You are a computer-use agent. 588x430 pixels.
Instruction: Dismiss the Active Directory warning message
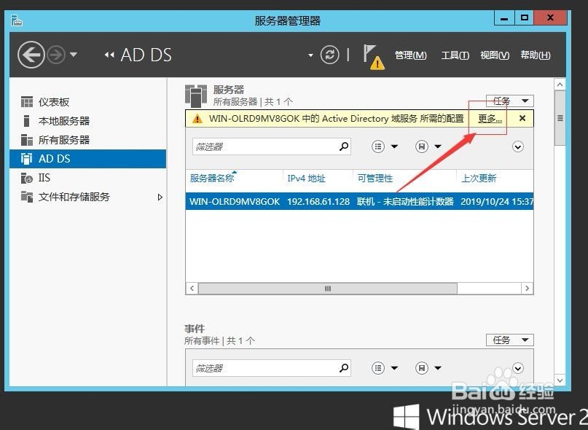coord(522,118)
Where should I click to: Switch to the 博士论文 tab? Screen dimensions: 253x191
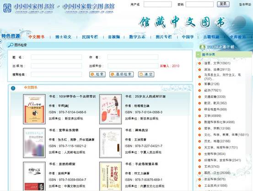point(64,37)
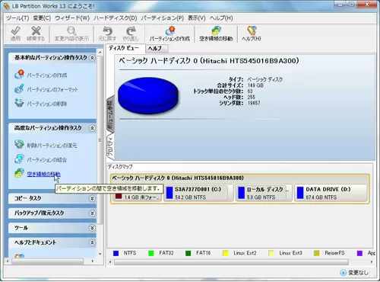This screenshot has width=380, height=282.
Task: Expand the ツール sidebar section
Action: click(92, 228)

#####

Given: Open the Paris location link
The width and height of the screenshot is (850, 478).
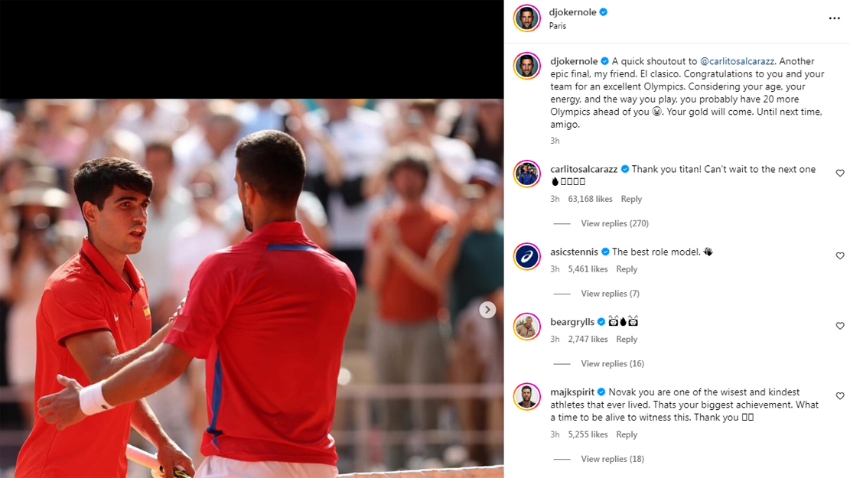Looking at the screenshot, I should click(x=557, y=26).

#####

Set task:
Put the lines of the records starting at the one containing "Where should I" and ending at the one containing "Action: click(92, 228)" into a Markdown table with columns Row and Line, one row per line, numbered in order, with blank lines left out. Leave the pictures out of the answer.

Written solution:
| Row | Line |
|---|---|
| 1 | Where should I click to: Switch to the 博士论文 tab? Screen dimensions: 253x191 |
| 2 | point(64,37) |
| 3 | This screenshot has width=380, height=282. |
| 4 | Task: Expand the ツール sidebar section |
| 5 | Action: click(92, 228) |